The demand for experienced hospitalist PAs is high, but several challenges lie ahead. First, we need data that better define the practice characteristics of hospitalist PAs. Second, we need more data showing how hospitalist PAs can benefit organizations. Research examining the outcomes achieved by and the value of hospitalist PAs is necessary to ensure the continued demand. Finally, hiring PAs experienced in hospital medicine can be quite difficult since there are so few of them. Hospitalist groups seeking to hire a PA often find that the only PAs with experience come from surgical or medical subspecialties, and these PAs usually have to take a pay cut to become a hospitalist. The other option is hiring new graduate PAs, but they often require extensive training in hospital-based care. Potential solutions might include increasing the education about the care of hospitalized patients in PA school or developing postgraduate training programs in hospital medicine.

On a personal note, discovering hospital medicine was the event that changed my PA career. Before becoming a hospitalist PA, I worked in a trauma ER in Brooklyn, New York; an upscale cardiology practice in Manhattan; and an urgent care facility in Gilbert, Arizona; but none of these quite satisfied me. At one point, I actually started interviewing for pharmaceutical jobs! So much for my 2 years of PA school and $50,000 in student loans.

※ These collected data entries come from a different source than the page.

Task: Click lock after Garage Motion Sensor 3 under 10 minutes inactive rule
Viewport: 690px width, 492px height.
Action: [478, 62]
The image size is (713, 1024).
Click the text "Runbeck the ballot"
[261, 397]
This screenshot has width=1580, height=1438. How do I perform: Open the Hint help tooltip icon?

When I interviewed for my current job in 2002, I had no idea what a hospitalist did, except work in a hospital. What I found is a job that blends much of what’s fun about medicine—high acuity, a fast pace, and a diverse patient population—with only a little of what’s not so fun—such as working nights, weekends, holidays, and 12-hour days that never seem to end. That’s not to say that every day proceeds at the pace and drama of a TV hospital show, with a never-ending stream of septic shock, acute stroke, GI bleeding, and decompensated heart failure. Some days are filled with discharge planning, writing progress notes, tracking down old records, or dealing with difficult families. The one constant, though, is that you know you’ll be doing something different every day than you did the day before.

Eugene Stead said, “When I was young, I never imagined that anyone would ever pay me such a good salary for doing exactly what I wanted to do.”5 As hospitalist PAs, Kristen and I know exactly what he meant.

REFERENCES

 

1.

Wachter RM, Goldman L. The emerging role of “hospitalists” in the American health care system. N Engl J Med. 1996;335:514-517.
 

2.

Wachter RM, Goldman L. The hospitalist movement 5 years later. JAMA. 2002;287(4);487-494
 

3.

Frick JC. Physician assistants as house officers: our experience. Physician Assistant. November 1983;13,16.
 

4.

2006 AAPA Physician Assistant Census Report (and personal communication with Kevin Kraditor, Director, Data Services and Statistics). American Academy of Physician Assistants Web site. http://www.aapa.org/research/06census-intro.html. Accessed July 10, 2007.
 

5.

Schoonmaker F, Metz E. Just Say for Me: E.A. Stead, Jr. Denver, Colo: World Press Inc; 1968. (Reprinted in 2005 by the Society for the Preservation of Physician Assistant History.)